Circadian rhythm stability (flexible/rigid) is likewise imperative: flexibility is associated with better sleep quality in a recent systematic review on individual vulnerability to sleep disturbances in shift workers [43]. The ability to overcome drowsiness and thus to sustain alertness during shift work, as well as the ability to obtain adequate sleep during non-working hours, considerably influence the vulnerability to SWD, but seem to depend on complex and not fully understood mechanisms [44].

Physical fitness augments tolerability to shift work by reducing fatigue and improving recovery mechanisms. Comorbid sleep disorders and other health problems such as severe gastrointestinal disorders, cardiovascular diseases, psychiatric disorders, neurological syndromes, metabolic disorders, hormonal disorders, chronic renal impairment, and cancer may reduce tolerance to shift work [9].

Current pharmacological therapy taken by patients should also be considered in order to evaluate the timing of treatment, as well as possible interference with alertness and sleep; in particular, the use of potentially sedative pharmacological treatments in progress must be investigated [9]. Lastly, social and environmental factors such as social support from co-workers and supervisors at work, as well as from family members, are of great relevance in the worker’s ability to improve adaptation and tolerance to shift work. In fact, shift workers that are very susceptible to social pressures often experience difficulties maintaining a daytime sleep schedule on days off, hindering circadian adjustment [9].

In addition to the measures presented above, collaborative consultations between the employer and the company medical staff are necessary to design suitable work shifts. Shift schedules should be designed according to ergonomic criteria, which has been demonstrated to limit adverse effects on health and well-being by avoiding or minimizing circadian disruption and the accumulation of sleep deficits and fatigue (Table 3).

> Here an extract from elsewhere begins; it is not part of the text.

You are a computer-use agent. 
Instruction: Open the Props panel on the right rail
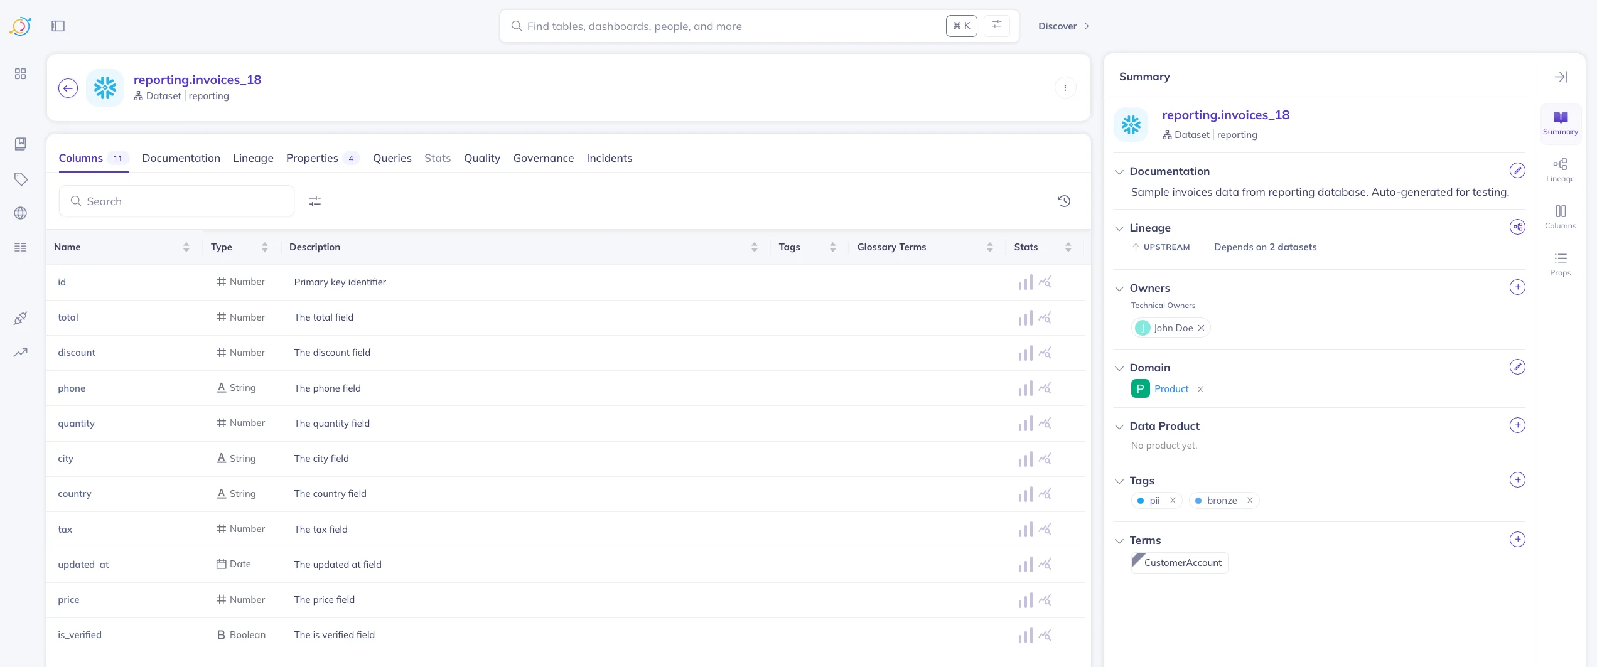click(1561, 263)
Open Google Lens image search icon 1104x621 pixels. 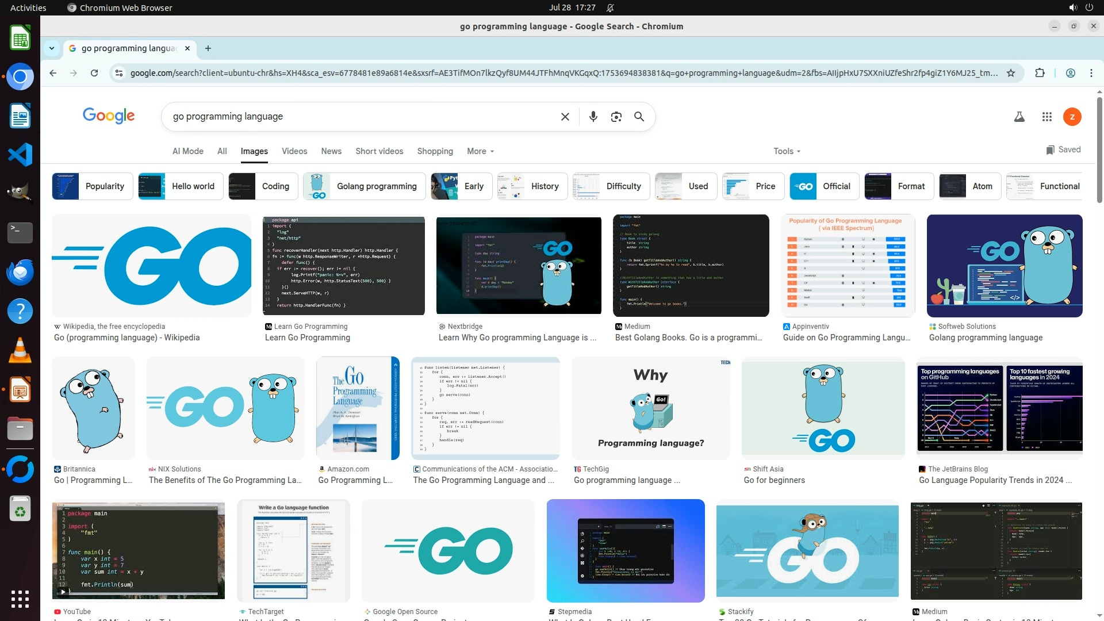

Moreover, employers can assist with alleviating their workers’ symptoms by providing appropriately timed light exposure to encourage circadian rhythm adjustment [40].

Table 3 Ergonomic criteria for shift design and evaluation

Conclusive remarks and future directions

In conclusion, our 24-h society compels humans to work around the clock, to the point of encouraging “sleep loss and circadian disruption as a sign of strength” that allows them “to remain awake and still perform”. Consequentially, it has been conveniently ignored that staying awake to work during biologically sleepy hours will almost inevitably result in sleepiness and impaired performance during work hours. More importantly, modern society neglects the consequences of sleep deprivation and its repercussions not only on the health of the individual worker, but also on the safety of the whole community and, ultimately, on productivity itself [51]. In fact, while it is true that “shift work represents for employers an opportunity to increase production and customer service”, it is also true that SWD “involves significant costs related to productivity loss” [52] due to poor work performance, work errors, or absenteeism.

The extant data suggest that further epidemiological research is needed to assess the prevalence of SWD, as well as its pervasiveness and severity. Moreover, since circadian misalignment is associated with multiple health morbidities, additional studies are warranted to develop “the best diagnostic tools for health surveillance and assessing the ‘risk-benefit’ ratio for the worker, and if it is acceptable or not” [53]. Interventions must endorse a multivariate approach involving the participation of various actors, among these, ergonomists and managers that should cooperate to identify work schedules meeting ergonomic criteria (Table 3) and personalized management plans aimed at addressing symptoms and circadian misalignment.

Lastly, social and political attention should be granted to this disorder in an effort to inform the public of the difficulties and dangers associated with shift work and to promote the establishment of more sensible regulations conducive to protecting shift workers from developing SWD.